The problem is, in this internet age. You can go on Spotify and listen to Iron Maiden whenever you please, it’s not as difficult to mine the of the past as it once was. In short, why bother listening to a band that sounds like your favourites when your favourites still exist?
But, true metal, you see, doesn’t die. It just fades away for a bit. And in the case of Denmark’s Encyrcle, it comes racing out of the blocks claiming its “Nocturnal Speed Metal” and releases its debut album.
You can basically ignore the epithet. Essentially you will like Encyrcle, if you like the music on Iron Maiden’s first two records, but you wish that instead of being sung by Paul D’ianno they were fronted by King Diamond after he’d been listening to Judas Priest for weeks on end just to get Rob Halford in his mind.
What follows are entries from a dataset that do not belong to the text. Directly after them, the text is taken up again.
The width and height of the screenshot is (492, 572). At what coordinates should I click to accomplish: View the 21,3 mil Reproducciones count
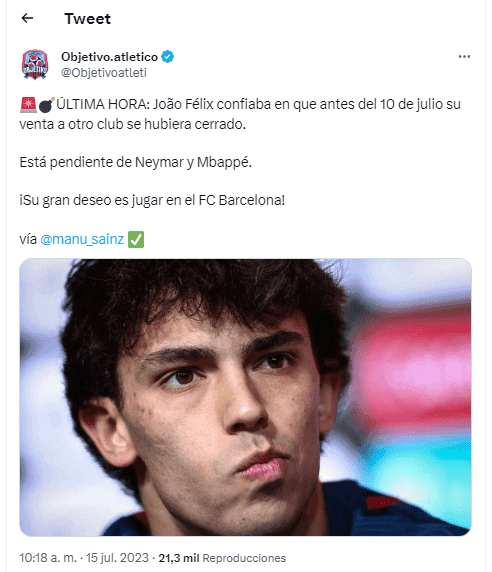tap(222, 558)
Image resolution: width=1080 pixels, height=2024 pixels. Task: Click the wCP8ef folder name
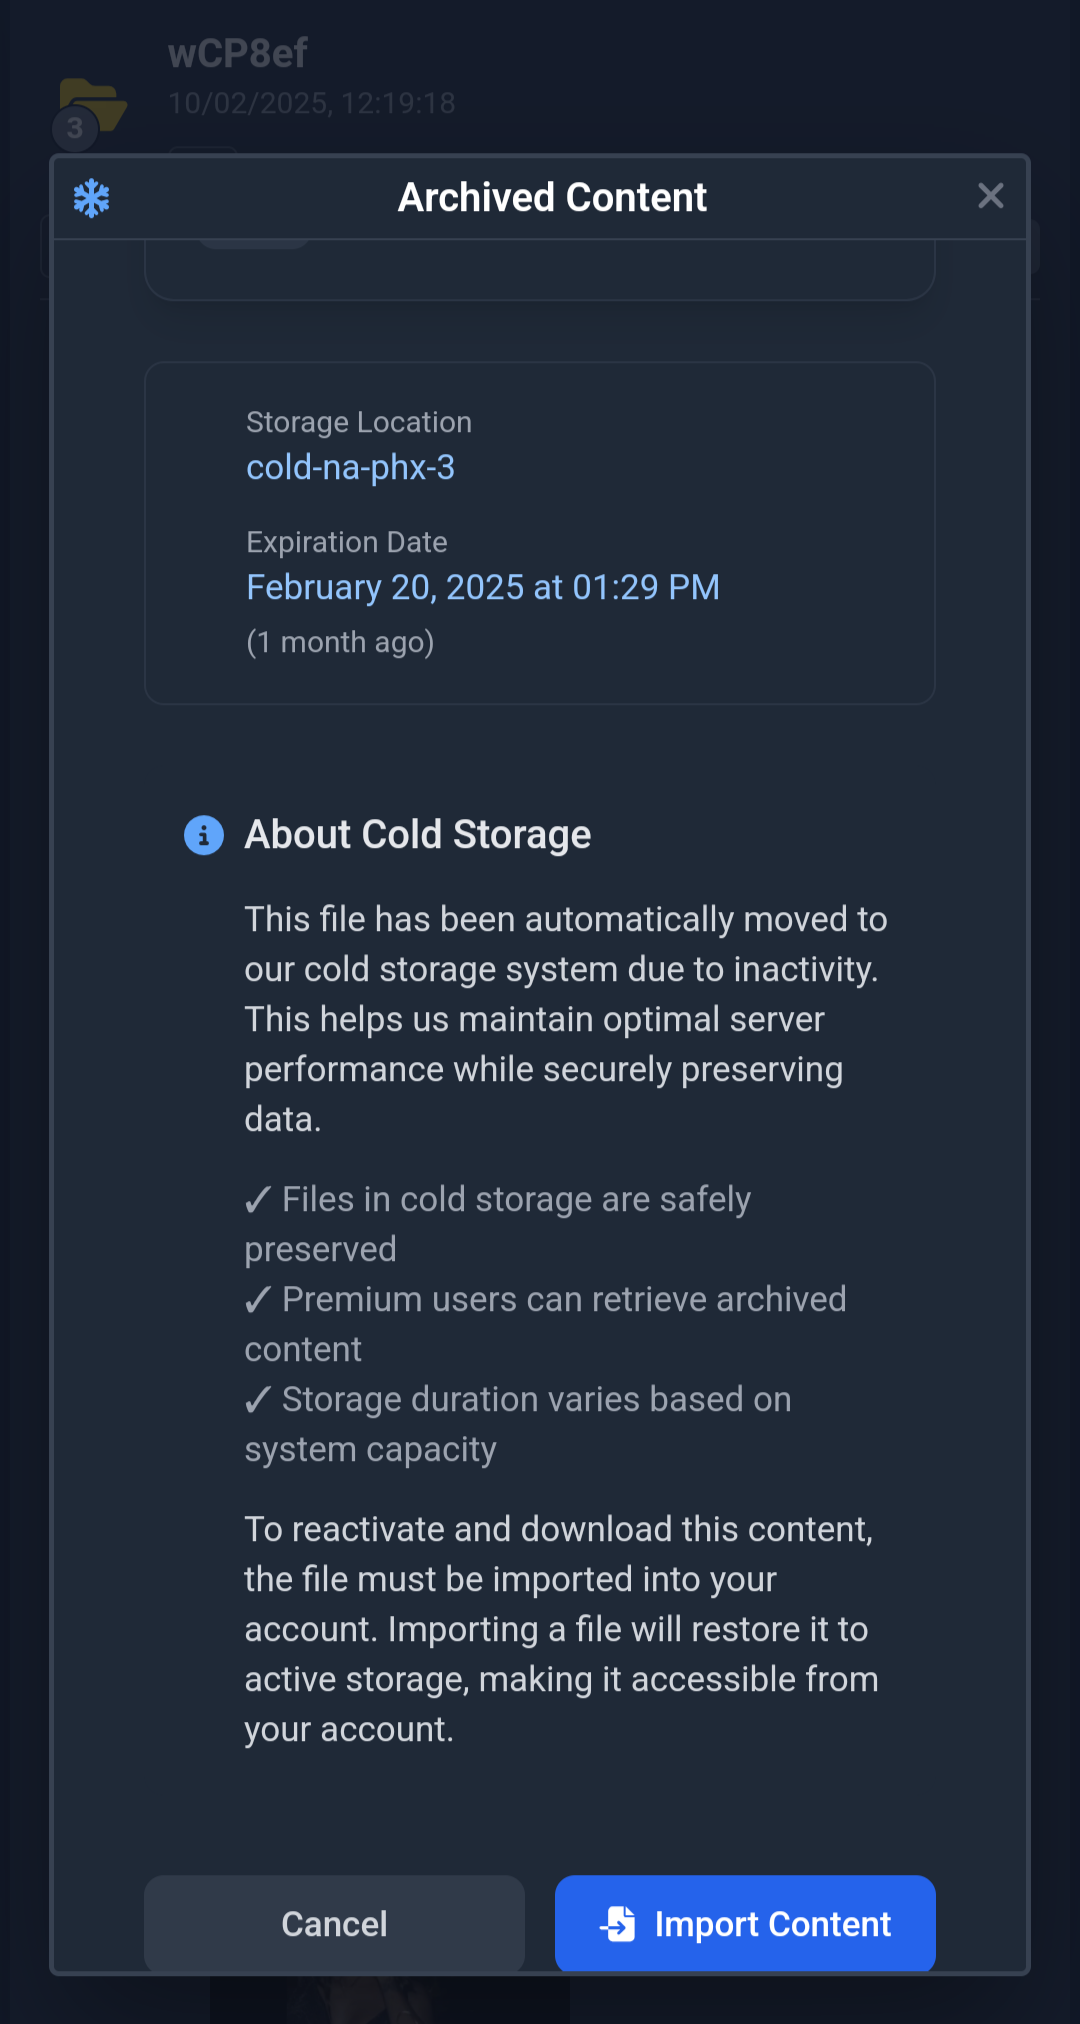(238, 54)
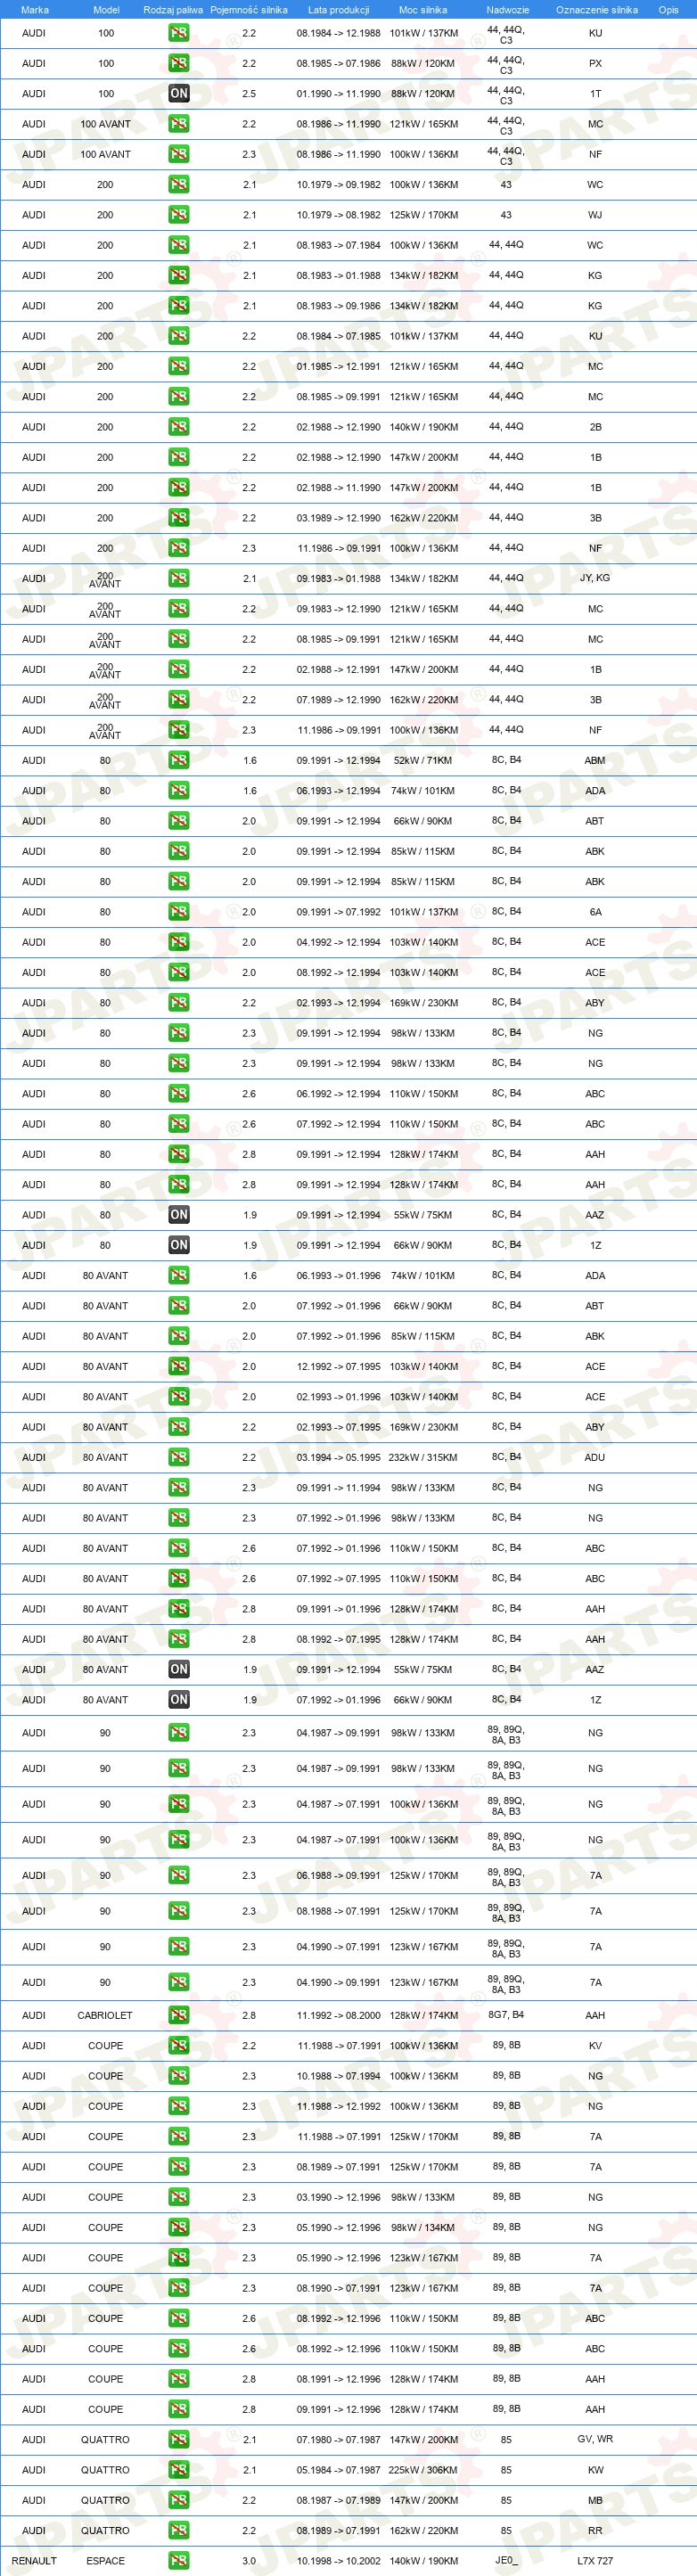
Task: Click the L7X 727 engine code cell
Action: (x=595, y=2561)
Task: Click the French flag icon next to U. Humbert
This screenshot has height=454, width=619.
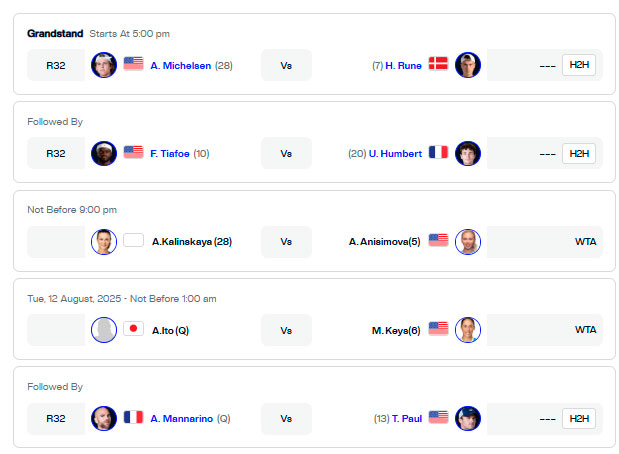Action: 438,152
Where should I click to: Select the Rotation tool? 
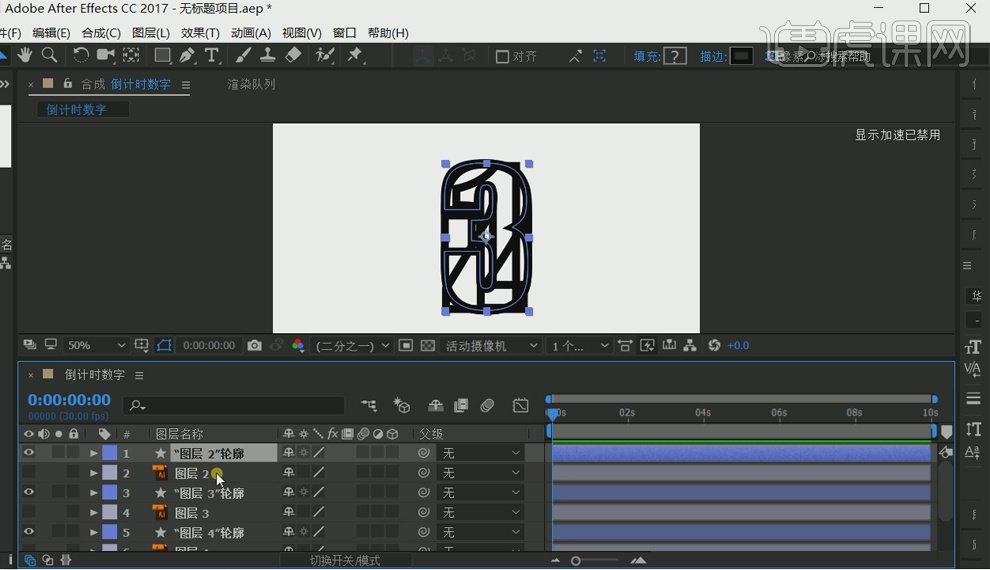(81, 56)
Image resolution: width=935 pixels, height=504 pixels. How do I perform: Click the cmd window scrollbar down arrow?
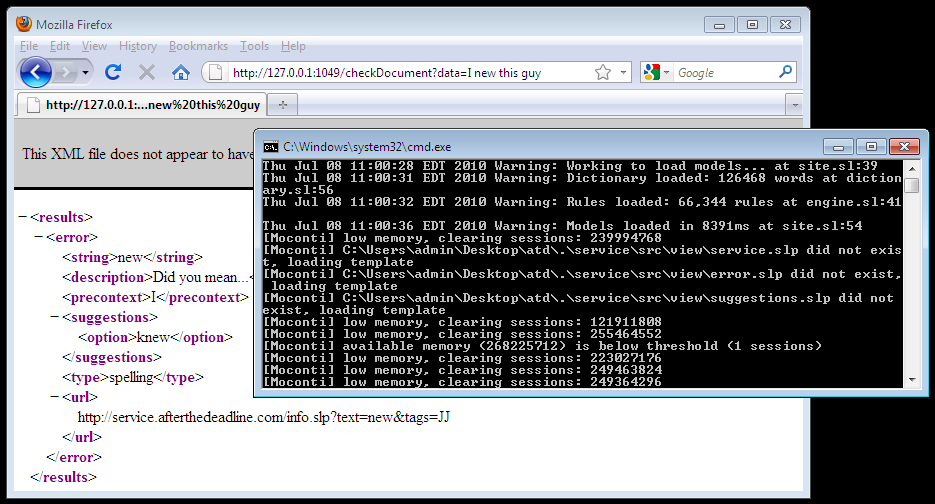pos(911,379)
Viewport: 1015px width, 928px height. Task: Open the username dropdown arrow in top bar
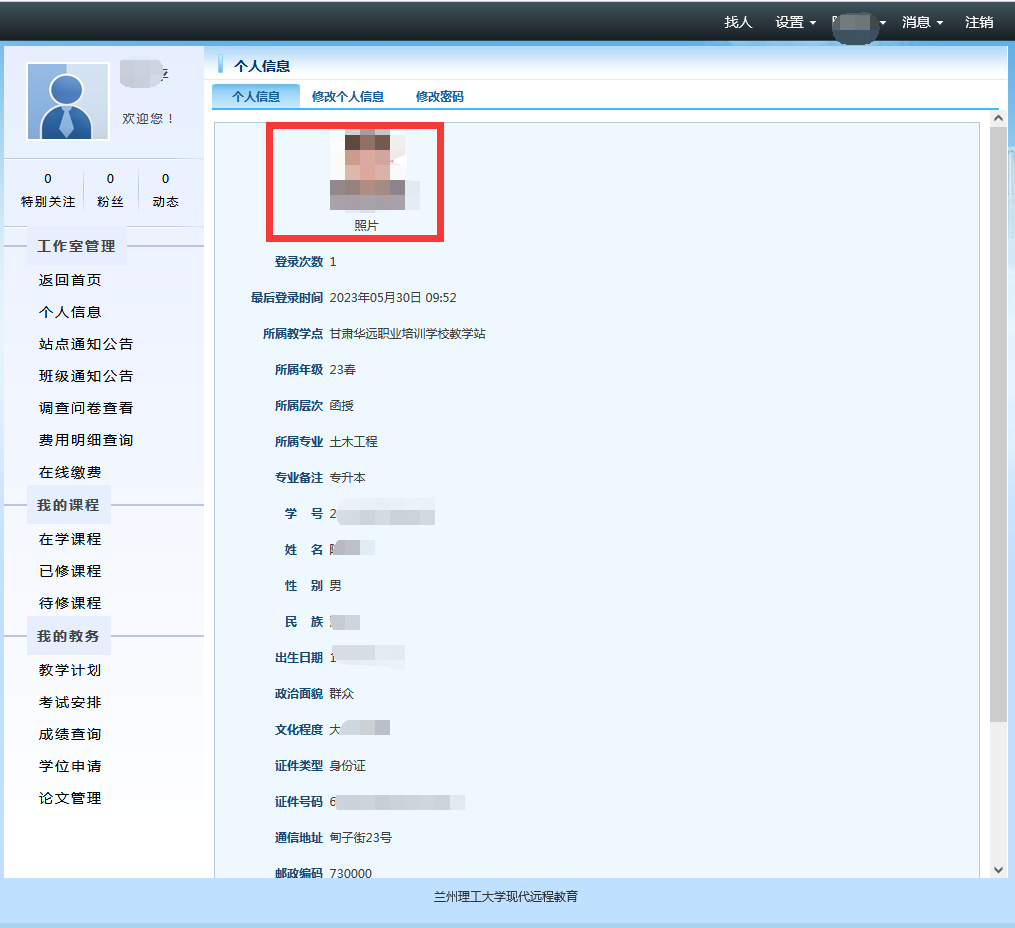click(x=883, y=23)
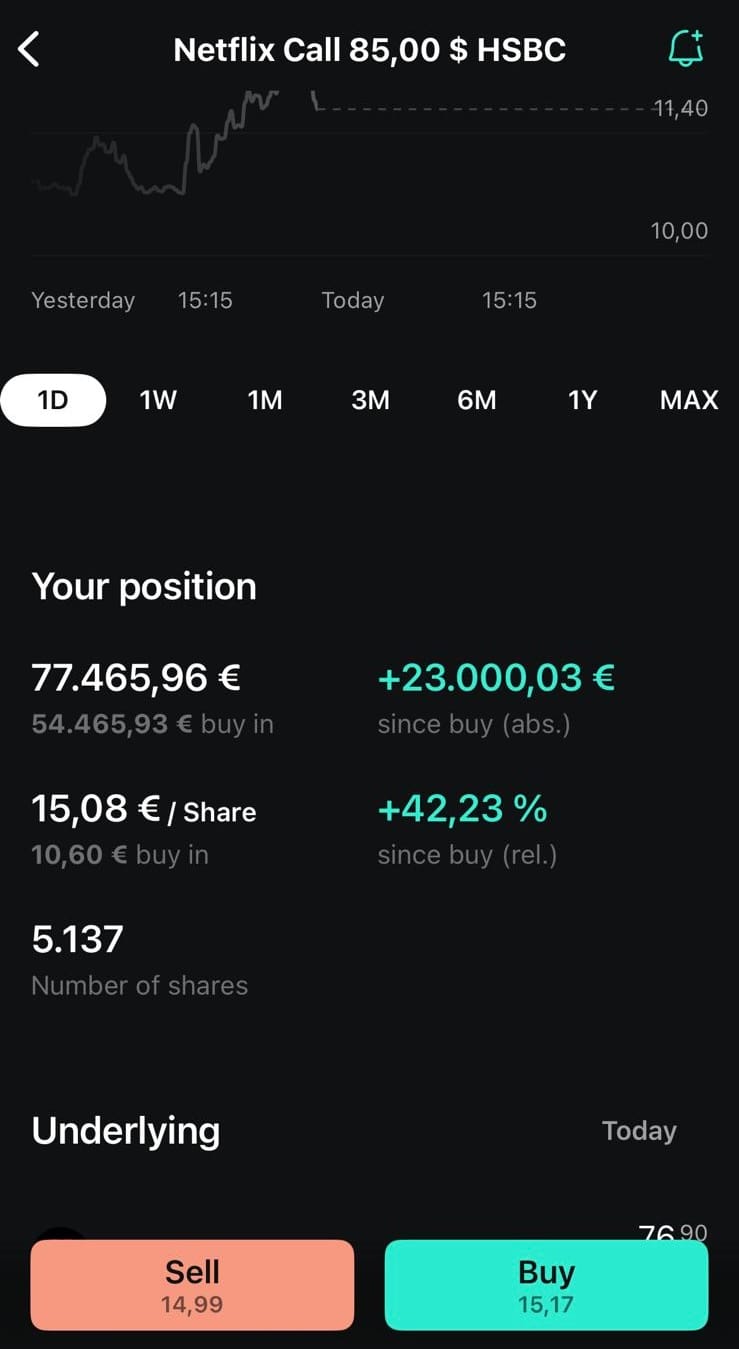Tap the back arrow icon

(29, 49)
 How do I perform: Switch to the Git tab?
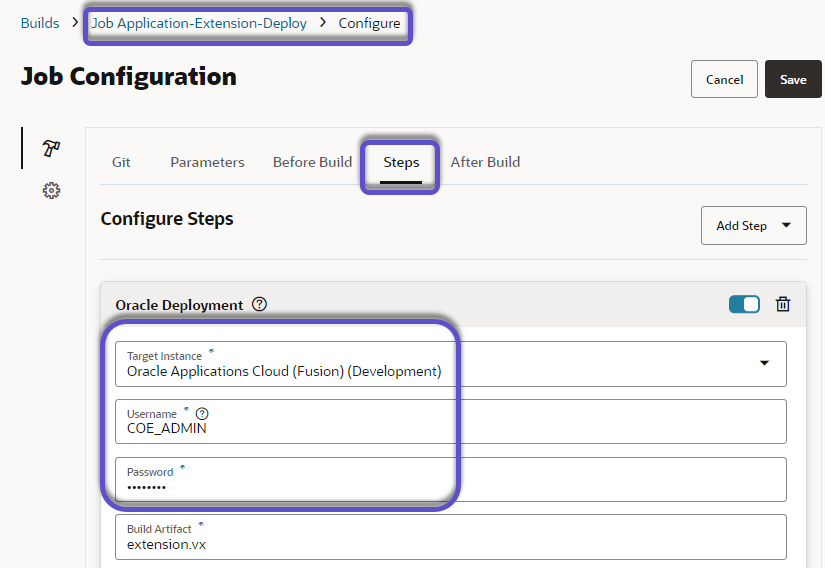[x=121, y=162]
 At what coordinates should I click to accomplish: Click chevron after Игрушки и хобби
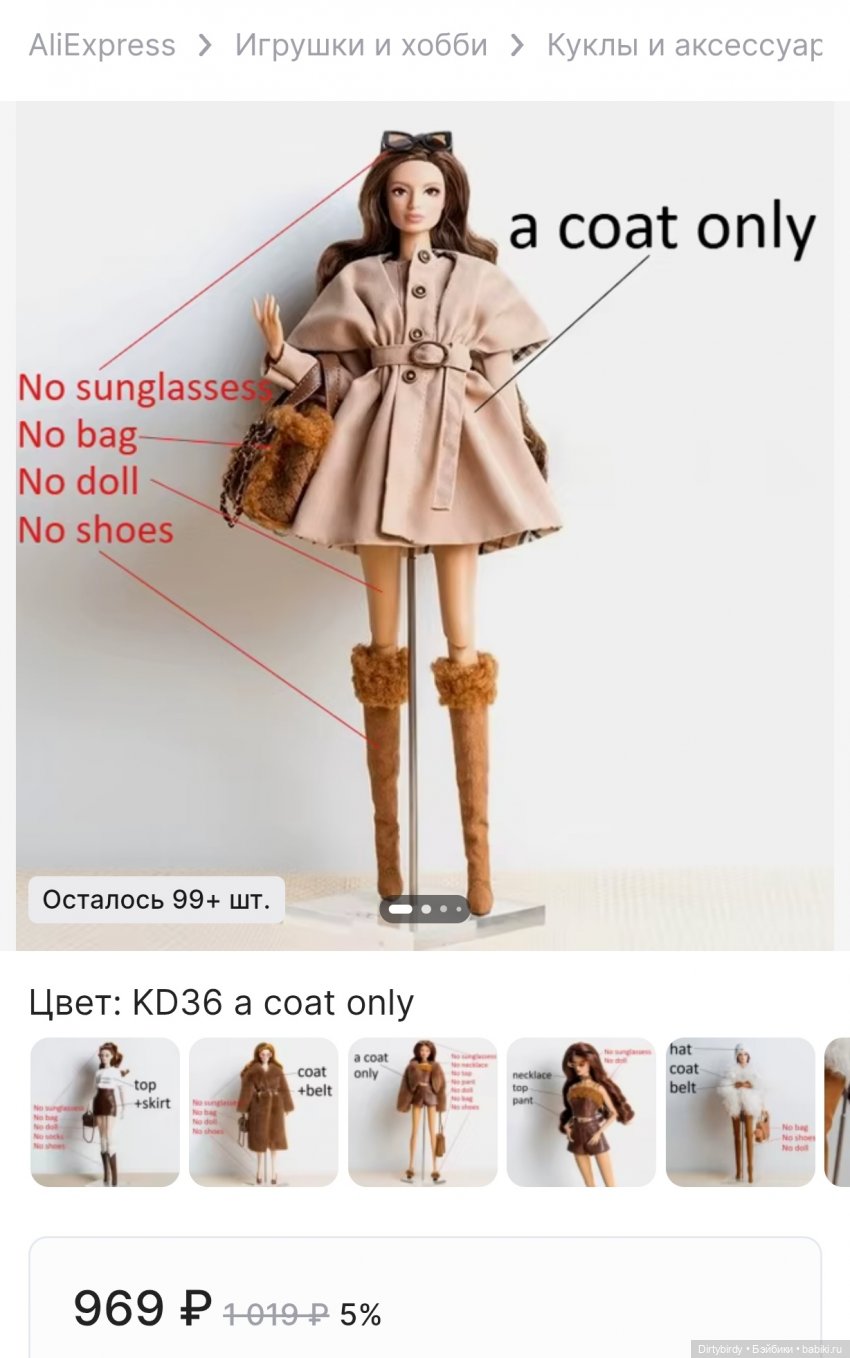(517, 45)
Beginning with a short intro as these things do, it’s soon time for “To The End” to gallop with its twin guitar melodies all over the place, “Evoke The Night” to do the same and likewise for “Bloodbasker” to punch you in the face with a knuckleduster on.
To call this a one trick pony rather does it a disservice as its magic is pretty clear. “Dizzy Me Deadly” passes by in a blur of furious rage as N Hydra stretches his range to the absolute limit, and if the instrumental “Serpents Dream” adds some layers to things then it’s only so “Deathlust” can up the menace levels, and if you need to be told what “Facelasher” sounds like…..
The epic “Black Dust” is a fantastic piece of work, and “Obliteration Eyes” starts with a drum solo, and has a level of innocence about it that you can only admire.
The last two songs sum up the album perfectly. There is precisely nothing original here, but then there’s precisely nothing wrong with it either. Encyrcle are rather good at flying the trad metal flag, and that’s all they want to do.